Batman vs. Ecstacy

Batman vs. Ecstacy (Batman and drugs)

Reefer Madness is a midnight cult movie to my generation. It remains just a footnote that this cannabis celluloid classic was actually financed by a church group under the title Tell Your Children. I guess I have a sweet spot for incidences of government propaganda permeating pop culture. In 1988, DC Comics chose MDMA/ecstasy as the unlikely scapegoat for a killing rampage in Batman 594. Erowid, my favorite resource on “psychoactive plants, chemicals and related issues” posted some great scans of the issue that are worth checking out.

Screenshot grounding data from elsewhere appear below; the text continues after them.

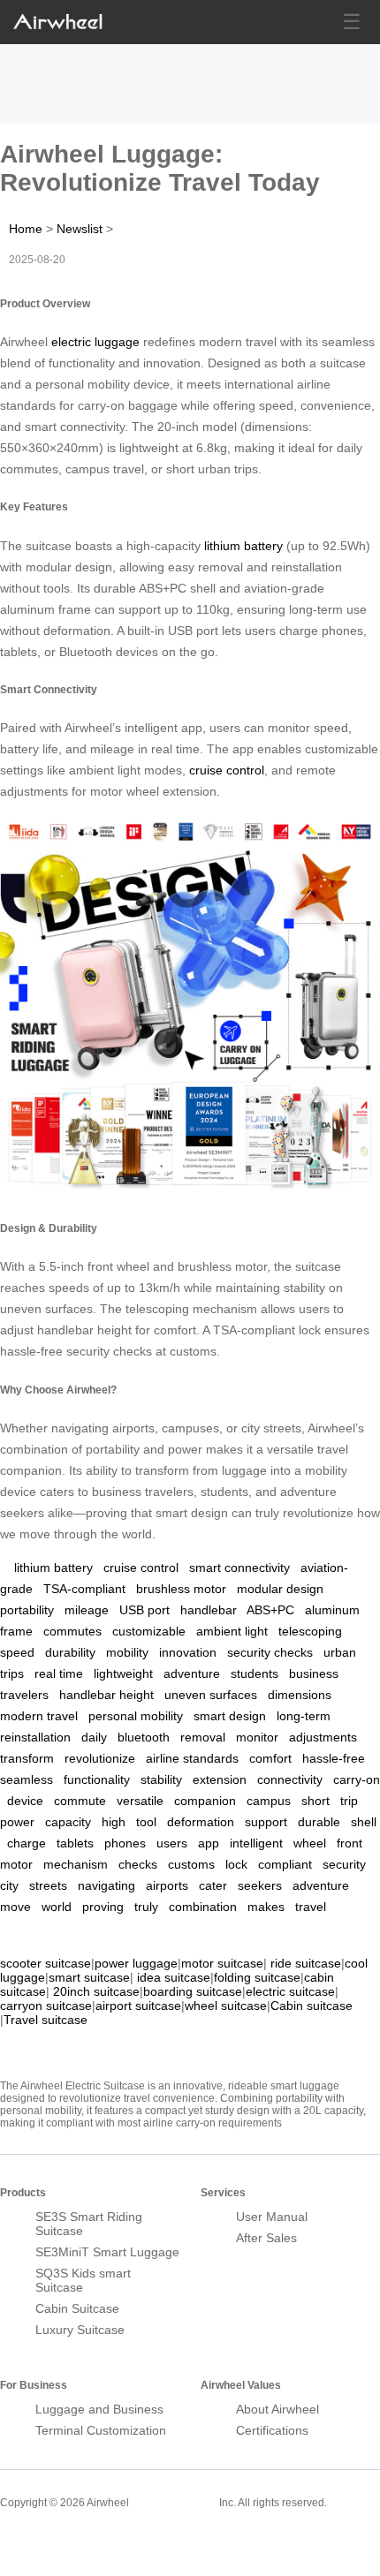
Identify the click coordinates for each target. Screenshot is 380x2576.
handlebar (208, 1610)
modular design (280, 1589)
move (15, 1907)
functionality (97, 1779)
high (113, 1822)
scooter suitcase (45, 1963)
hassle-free (333, 1758)
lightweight (123, 1673)
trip (349, 1801)
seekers (260, 1885)
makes (266, 1907)
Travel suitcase (45, 2020)
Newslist (80, 229)
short (315, 1801)
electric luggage (95, 342)
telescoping (310, 1631)
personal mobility (135, 1716)
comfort (270, 1758)
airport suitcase (138, 2005)
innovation (188, 1652)
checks (137, 1864)
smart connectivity (239, 1567)
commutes (72, 1631)
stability (161, 1779)
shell (363, 1822)
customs (191, 1864)
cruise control (226, 770)
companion (205, 1801)
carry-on (356, 1779)
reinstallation (35, 1737)
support (266, 1822)
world (57, 1907)
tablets (75, 1843)
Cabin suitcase (311, 2005)
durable (319, 1822)
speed (17, 1652)
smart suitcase (89, 1977)
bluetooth (144, 1737)
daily (94, 1737)
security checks (270, 1652)
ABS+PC (270, 1610)
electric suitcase (290, 1991)
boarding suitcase (192, 1991)
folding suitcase (257, 1977)
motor (16, 1864)
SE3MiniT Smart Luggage (107, 2252)
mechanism (75, 1864)
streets (48, 1885)
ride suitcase (305, 1963)
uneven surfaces (210, 1695)
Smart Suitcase (174, 2502)
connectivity (290, 1779)
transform (27, 1758)
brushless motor (181, 1589)
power (17, 1822)
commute (80, 1801)
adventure (191, 1673)
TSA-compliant (84, 1589)
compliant (285, 1864)
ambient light (232, 1631)
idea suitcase (173, 1977)
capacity (68, 1822)
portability (27, 1610)
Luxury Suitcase (80, 2330)
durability (70, 1652)
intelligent (256, 1843)
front (349, 1843)
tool (146, 1822)
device (25, 1801)
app (208, 1843)
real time (58, 1673)
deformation (200, 1822)
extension (220, 1779)
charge (26, 1843)
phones (125, 1843)
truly (146, 1907)
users (171, 1843)
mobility (127, 1652)
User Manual (272, 2217)
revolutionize (100, 1758)
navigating (106, 1885)
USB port (144, 1610)
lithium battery (243, 546)
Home (25, 229)
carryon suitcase (46, 2005)
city (9, 1885)
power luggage (136, 1963)
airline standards (192, 1758)
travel (310, 1907)
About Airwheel (277, 2409)
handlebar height (106, 1695)
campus (269, 1801)
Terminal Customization (100, 2430)
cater (213, 1885)
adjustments (323, 1737)
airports (167, 1885)
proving (103, 1907)
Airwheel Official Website (69, 2541)
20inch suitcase (96, 1991)
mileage (87, 1610)
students (254, 1673)
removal (202, 1737)
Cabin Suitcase (77, 2308)
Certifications (272, 2430)
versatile (140, 1801)
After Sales (266, 2238)
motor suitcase (222, 1963)
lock (236, 1864)
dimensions (299, 1695)
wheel (309, 1843)
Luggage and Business (99, 2409)
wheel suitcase (226, 2005)
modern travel (39, 1716)
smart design (230, 1716)
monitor (257, 1737)
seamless (26, 1779)
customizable (149, 1631)
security (344, 1864)
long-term (304, 1716)
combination (203, 1907)
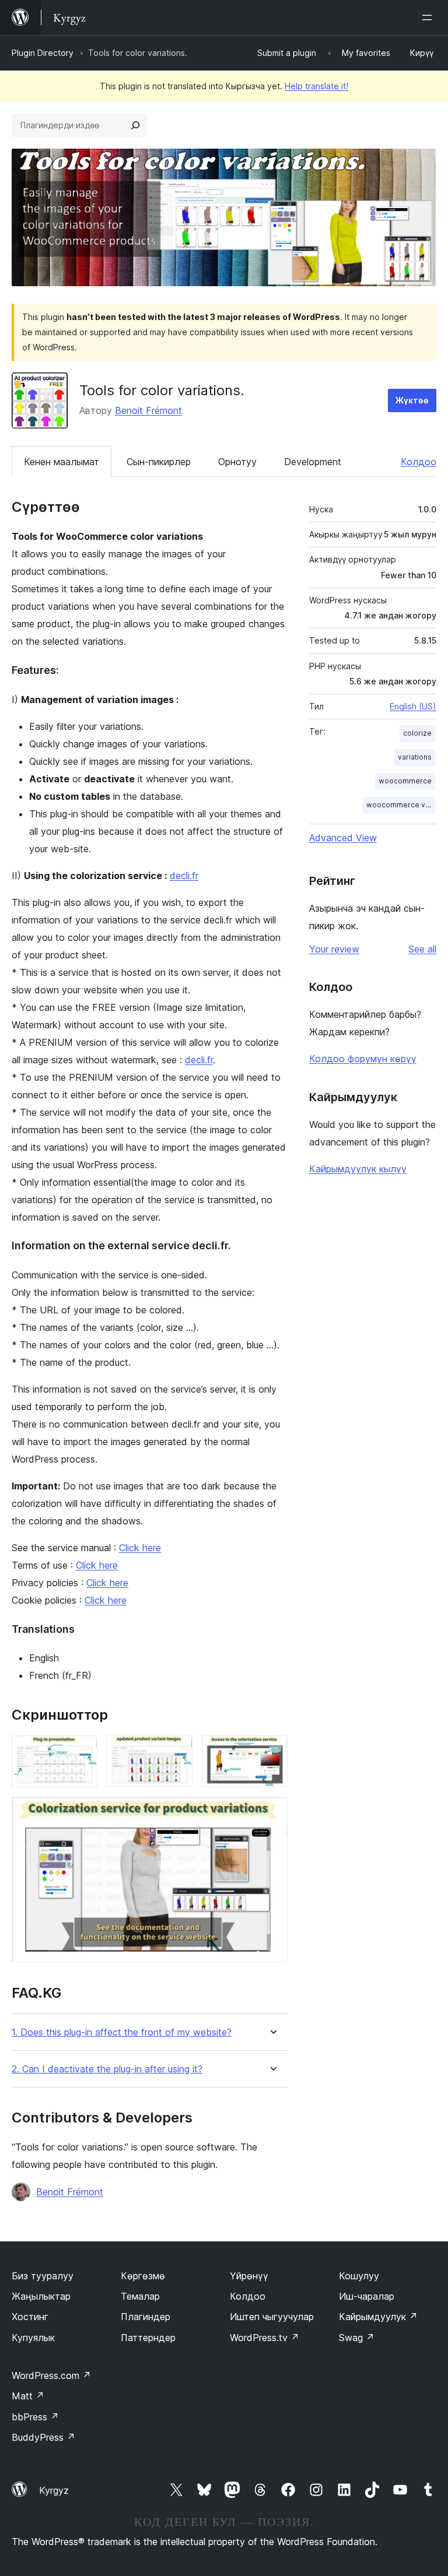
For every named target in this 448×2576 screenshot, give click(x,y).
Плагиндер (145, 2316)
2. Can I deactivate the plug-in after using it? (107, 2069)
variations (415, 757)
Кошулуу (359, 2276)
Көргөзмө (143, 2276)
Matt (28, 2396)
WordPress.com (51, 2375)
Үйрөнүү (249, 2276)
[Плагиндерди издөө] (135, 125)
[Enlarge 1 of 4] (82, 1751)
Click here (140, 1548)
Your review (334, 949)
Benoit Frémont (148, 410)
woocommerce (405, 780)
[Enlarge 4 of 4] (272, 1812)
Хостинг (30, 2316)
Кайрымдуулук (378, 2316)
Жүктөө (412, 400)
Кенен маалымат (61, 462)
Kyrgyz (54, 2490)
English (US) (413, 706)
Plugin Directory (43, 53)
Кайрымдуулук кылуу (358, 1169)
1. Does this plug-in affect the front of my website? (122, 2032)
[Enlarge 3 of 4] (272, 1751)
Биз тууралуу (43, 2276)
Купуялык (33, 2337)
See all (422, 949)
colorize (417, 733)
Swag (356, 2337)
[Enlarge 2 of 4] (177, 1751)
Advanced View (343, 838)
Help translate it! (316, 86)
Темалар (140, 2296)
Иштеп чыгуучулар (272, 2316)
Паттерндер (148, 2337)
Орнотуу (237, 462)
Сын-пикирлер (159, 462)
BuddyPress (43, 2437)
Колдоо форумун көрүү (362, 1058)
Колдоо (418, 462)
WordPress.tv (264, 2337)
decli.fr (184, 875)
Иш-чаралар (366, 2296)
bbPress (35, 2417)
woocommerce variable (400, 804)
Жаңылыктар (41, 2296)
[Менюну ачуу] (429, 17)
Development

This comic represents some of the absurdist “Just Say No” propaganda common in the late 1980’s and is an amusing piece of War on Drugs memorobilia. This comic also represents an interesting piece of history because it came somewhat after the first crest of media frenzy about MDMA. By 1988, the “designer drug” hysteria had been mostly drowned out by the “Crack Epidemic” scare. When Ecstasy fear mongering was reinvented in 1998-1999, the previous wave of anti-ecstasy media was all but forgotten. The story in Batman 594, written by Alan Grant and John Wagner, is very thin and the artistry of the book, drawn by Norm Breyfogle and colored by Adrienne Roy, is of middle quality.  The storyline is all the more absurd since Ecstasy is known to be one of the psychedelic-class drugs least likely to precipitate severe traumatic Post Traumatic Stress Disorder (PTSD) or lasting psychosis.

Batman vs. Ecstacy

I was all ready to make snarky comments involving glowsticks, but BoingBoing posted it first and got the jump on me. However, one BB reader, akbar56, added some interesting incite to the chronicling of drugs in comics:

What is interesting to me is not 10 months earlier in the same comic, Batman encountered a new designer drug called “Fever” that was much more logical in it’s approach and even tho it was a fictional narcotic, it dealt with the known problems of drugs/psychotropics in a much better way. Even for a comic book. Fast forward 8 years and in Shadow of the Bat #56-58 Batman encounters Poison Ivy working for the Floronic Man making a “super advanced marijuana” that he wanted to get everyone in the world stoned so he could take over. The story does the normal “just say no/drugs are bad” route for the most part but in the end the conclusion is very ambiguous. One could easily assume there was a conflict between editorial mandate to make this story vs. writers going “but its just weed!”